**Raw data:**
++++++++++++++++++++

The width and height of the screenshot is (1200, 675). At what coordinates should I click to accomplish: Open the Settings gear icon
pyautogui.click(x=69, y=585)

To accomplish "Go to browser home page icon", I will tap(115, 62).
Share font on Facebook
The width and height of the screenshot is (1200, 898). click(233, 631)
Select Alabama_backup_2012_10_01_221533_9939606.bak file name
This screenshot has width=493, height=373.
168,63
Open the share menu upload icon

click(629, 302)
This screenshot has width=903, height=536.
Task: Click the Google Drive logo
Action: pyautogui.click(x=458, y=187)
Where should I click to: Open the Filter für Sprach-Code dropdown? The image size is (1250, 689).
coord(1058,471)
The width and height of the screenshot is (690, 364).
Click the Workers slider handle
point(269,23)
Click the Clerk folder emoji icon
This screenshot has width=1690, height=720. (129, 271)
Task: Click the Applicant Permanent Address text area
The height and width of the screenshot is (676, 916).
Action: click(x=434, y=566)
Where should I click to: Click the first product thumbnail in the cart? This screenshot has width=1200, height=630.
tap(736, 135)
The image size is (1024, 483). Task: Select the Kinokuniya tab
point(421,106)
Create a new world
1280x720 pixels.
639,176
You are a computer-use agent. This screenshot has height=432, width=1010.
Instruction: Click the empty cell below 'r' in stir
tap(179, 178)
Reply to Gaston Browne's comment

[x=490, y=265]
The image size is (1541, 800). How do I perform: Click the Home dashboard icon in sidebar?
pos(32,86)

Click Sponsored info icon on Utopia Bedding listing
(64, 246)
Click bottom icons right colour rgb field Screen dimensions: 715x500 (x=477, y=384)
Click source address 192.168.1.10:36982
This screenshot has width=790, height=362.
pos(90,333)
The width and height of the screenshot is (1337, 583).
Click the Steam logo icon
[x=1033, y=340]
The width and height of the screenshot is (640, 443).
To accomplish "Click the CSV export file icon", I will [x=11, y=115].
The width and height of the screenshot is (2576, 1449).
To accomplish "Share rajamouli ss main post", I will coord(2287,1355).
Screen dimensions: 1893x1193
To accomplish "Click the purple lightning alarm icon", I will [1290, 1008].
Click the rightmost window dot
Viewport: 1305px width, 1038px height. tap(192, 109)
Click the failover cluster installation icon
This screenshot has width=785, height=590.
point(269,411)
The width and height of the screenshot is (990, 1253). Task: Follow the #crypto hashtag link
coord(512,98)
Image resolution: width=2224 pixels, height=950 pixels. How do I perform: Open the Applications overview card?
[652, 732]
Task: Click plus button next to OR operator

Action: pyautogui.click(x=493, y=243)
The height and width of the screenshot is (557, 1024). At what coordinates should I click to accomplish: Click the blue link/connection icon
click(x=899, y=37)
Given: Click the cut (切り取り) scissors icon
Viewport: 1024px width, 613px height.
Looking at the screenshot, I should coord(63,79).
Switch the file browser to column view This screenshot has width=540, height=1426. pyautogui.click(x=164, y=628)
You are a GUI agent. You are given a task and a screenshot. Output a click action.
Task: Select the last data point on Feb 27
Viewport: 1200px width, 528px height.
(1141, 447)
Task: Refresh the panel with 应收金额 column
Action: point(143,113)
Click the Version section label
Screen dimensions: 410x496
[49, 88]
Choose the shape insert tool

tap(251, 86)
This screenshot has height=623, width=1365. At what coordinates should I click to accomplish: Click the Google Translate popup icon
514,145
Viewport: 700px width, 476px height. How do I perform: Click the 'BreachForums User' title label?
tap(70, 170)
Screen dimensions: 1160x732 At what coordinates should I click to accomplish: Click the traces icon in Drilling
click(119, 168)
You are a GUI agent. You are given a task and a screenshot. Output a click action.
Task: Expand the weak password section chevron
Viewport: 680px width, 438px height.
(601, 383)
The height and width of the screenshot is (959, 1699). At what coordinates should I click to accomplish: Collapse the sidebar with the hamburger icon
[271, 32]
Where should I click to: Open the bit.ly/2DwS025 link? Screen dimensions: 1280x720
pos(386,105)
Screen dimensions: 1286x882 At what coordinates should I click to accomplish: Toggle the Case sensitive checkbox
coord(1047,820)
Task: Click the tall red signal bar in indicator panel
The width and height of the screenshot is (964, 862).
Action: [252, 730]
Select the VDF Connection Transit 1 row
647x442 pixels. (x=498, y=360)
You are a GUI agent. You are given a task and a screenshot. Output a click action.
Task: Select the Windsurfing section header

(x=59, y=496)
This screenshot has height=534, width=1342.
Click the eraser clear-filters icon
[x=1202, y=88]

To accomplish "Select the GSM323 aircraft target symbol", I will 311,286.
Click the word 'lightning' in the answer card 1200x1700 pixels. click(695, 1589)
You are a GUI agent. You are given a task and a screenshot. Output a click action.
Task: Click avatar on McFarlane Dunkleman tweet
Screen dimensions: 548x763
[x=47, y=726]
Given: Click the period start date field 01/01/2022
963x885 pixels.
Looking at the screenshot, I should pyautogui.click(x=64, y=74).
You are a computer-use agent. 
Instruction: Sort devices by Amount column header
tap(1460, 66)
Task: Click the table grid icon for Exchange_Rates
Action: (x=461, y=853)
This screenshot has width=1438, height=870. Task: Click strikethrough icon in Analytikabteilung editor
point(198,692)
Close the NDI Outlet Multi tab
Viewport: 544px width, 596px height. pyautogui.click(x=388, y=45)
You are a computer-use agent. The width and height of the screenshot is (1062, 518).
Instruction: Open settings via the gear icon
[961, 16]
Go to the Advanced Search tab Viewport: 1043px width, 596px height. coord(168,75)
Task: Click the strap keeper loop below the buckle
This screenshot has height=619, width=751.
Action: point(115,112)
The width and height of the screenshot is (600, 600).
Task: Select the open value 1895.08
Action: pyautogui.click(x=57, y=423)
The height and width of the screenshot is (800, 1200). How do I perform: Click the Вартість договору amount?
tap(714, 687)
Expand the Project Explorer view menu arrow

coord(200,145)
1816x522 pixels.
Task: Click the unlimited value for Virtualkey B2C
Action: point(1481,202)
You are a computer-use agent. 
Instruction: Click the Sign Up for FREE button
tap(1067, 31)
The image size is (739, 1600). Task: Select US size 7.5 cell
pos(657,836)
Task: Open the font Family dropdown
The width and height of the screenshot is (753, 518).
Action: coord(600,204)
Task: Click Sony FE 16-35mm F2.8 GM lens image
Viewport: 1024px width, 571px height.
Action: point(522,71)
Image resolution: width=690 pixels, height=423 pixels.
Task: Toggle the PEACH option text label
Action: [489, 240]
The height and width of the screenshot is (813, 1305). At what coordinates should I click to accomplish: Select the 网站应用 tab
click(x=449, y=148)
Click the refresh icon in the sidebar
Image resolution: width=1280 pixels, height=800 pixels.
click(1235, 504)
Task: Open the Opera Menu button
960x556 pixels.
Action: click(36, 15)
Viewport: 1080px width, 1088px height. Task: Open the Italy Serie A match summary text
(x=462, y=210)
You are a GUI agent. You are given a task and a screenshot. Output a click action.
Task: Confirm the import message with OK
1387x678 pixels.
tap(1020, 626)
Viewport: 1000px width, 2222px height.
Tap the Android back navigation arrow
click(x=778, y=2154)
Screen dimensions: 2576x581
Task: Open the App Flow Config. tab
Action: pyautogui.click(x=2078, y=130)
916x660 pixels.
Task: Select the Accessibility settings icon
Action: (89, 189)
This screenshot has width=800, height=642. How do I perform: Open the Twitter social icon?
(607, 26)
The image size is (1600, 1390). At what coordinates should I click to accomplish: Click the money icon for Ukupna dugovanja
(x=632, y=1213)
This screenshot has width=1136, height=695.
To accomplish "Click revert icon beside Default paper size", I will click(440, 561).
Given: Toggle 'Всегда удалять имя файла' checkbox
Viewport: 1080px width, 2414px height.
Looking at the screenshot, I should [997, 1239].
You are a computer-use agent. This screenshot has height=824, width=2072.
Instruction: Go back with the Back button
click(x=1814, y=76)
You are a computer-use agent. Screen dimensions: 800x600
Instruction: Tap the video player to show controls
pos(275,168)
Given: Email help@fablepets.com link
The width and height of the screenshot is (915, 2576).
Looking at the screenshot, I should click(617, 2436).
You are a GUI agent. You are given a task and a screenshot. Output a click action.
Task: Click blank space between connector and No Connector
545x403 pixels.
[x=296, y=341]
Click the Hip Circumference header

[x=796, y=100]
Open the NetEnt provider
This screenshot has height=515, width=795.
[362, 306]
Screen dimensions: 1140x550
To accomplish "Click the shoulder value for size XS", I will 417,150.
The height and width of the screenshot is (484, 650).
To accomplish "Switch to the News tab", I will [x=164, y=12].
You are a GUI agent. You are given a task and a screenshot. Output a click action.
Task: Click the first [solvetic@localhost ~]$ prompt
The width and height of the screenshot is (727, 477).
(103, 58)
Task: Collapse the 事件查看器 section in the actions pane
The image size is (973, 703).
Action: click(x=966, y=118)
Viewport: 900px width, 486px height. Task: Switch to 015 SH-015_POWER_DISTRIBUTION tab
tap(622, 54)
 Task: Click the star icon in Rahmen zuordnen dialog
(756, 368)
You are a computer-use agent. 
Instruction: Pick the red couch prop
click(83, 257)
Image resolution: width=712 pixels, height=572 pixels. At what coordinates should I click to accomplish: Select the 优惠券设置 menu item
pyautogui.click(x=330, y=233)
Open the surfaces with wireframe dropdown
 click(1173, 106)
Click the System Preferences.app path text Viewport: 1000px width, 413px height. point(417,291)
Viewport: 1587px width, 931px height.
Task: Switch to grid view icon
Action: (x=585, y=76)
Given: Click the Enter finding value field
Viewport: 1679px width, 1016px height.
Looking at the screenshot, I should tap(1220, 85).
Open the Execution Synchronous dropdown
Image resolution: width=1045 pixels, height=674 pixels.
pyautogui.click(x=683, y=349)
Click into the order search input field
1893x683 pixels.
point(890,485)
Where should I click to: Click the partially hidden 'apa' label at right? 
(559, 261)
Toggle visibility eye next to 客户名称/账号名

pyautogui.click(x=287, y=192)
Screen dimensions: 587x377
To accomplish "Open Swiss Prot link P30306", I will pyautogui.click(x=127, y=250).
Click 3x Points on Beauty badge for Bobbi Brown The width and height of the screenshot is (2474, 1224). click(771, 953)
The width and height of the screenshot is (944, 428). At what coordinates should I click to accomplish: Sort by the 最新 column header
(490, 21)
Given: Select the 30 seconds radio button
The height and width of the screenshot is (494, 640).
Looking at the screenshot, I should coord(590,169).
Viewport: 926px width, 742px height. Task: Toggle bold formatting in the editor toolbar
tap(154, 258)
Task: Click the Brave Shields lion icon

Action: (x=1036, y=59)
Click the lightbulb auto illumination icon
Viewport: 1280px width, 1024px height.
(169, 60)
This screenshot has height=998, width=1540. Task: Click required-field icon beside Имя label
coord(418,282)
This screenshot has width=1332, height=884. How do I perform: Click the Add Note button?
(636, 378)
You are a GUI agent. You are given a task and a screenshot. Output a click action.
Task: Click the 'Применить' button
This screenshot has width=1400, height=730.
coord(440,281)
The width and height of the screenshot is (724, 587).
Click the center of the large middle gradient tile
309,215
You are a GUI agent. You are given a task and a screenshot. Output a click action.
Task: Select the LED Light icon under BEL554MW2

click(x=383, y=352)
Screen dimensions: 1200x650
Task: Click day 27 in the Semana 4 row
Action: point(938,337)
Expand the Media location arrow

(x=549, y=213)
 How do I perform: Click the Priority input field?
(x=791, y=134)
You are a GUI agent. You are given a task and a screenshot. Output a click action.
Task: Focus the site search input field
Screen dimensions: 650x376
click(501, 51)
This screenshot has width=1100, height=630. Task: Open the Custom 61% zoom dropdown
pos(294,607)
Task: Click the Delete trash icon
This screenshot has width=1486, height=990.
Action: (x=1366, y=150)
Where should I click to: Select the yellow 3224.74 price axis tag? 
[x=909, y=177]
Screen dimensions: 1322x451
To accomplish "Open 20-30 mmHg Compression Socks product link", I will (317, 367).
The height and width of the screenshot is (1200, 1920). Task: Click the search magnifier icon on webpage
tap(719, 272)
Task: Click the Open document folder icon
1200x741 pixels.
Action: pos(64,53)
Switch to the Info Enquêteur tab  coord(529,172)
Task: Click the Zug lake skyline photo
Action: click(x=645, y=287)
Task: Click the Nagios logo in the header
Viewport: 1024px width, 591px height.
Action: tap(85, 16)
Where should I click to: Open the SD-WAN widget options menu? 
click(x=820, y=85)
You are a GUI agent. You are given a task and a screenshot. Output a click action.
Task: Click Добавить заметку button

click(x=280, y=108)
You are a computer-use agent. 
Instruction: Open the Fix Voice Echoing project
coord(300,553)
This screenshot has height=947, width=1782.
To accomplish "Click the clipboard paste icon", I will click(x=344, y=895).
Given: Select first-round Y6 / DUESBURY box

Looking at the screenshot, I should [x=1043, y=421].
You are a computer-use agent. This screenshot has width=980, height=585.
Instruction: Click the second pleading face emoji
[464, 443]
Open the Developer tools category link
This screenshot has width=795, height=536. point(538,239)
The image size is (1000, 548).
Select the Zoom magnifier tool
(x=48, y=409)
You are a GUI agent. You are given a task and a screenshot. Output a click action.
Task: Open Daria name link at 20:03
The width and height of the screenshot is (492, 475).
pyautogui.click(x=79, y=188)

++++++++++++++++++++

Reproduce verbatim the range of lines that opens the records and closes with the line containing "Screen dimensions: 1893x1193". Omit everything after it.

The width and height of the screenshot is (1200, 675). At what coordinates should I click to accomplish: Open the Settings gear icon
pyautogui.click(x=69, y=585)

To accomplish "Go to browser home page icon", I will tap(115, 62).
Share font on Facebook
The width and height of the screenshot is (1200, 898). click(233, 631)
Select Alabama_backup_2012_10_01_221533_9939606.bak file name
This screenshot has width=493, height=373.
168,63
Open the share menu upload icon

click(629, 302)
This screenshot has width=903, height=536.
Task: Click the Google Drive logo
Action: pyautogui.click(x=458, y=187)
Where should I click to: Open the Filter für Sprach-Code dropdown? The image size is (1250, 689).
coord(1058,471)
The width and height of the screenshot is (690, 364).
Click the Workers slider handle
point(269,23)
Click the Clerk folder emoji icon
This screenshot has width=1690, height=720. (129, 271)
Task: Click the Applicant Permanent Address text area
The height and width of the screenshot is (676, 916).
Action: click(x=434, y=566)
Where should I click to: Click the first product thumbnail in the cart? This screenshot has width=1200, height=630.
tap(736, 135)
The image size is (1024, 483). Task: Select the Kinokuniya tab
point(421,106)
Create a new world
1280x720 pixels.
639,176
You are a computer-use agent. This screenshot has height=432, width=1010.
Instruction: Click the empty cell below 'r' in stir
tap(179, 178)
Reply to Gaston Browne's comment

[x=490, y=265]
The image size is (1541, 800). How do I perform: Click the Home dashboard icon in sidebar?
pos(32,86)

Click Sponsored info icon on Utopia Bedding listing
(64, 246)
Click bottom icons right colour rgb field Screen dimensions: 715x500 (x=477, y=384)
Click source address 192.168.1.10:36982
This screenshot has width=790, height=362.
pos(90,333)
The width and height of the screenshot is (1337, 583).
Click the Steam logo icon
[x=1033, y=340]
The width and height of the screenshot is (640, 443).
To accomplish "Click the CSV export file icon", I will [x=11, y=115].
The width and height of the screenshot is (2576, 1449).
To accomplish "Share rajamouli ss main post", I will coord(2287,1355).
Screen dimensions: 1893x1193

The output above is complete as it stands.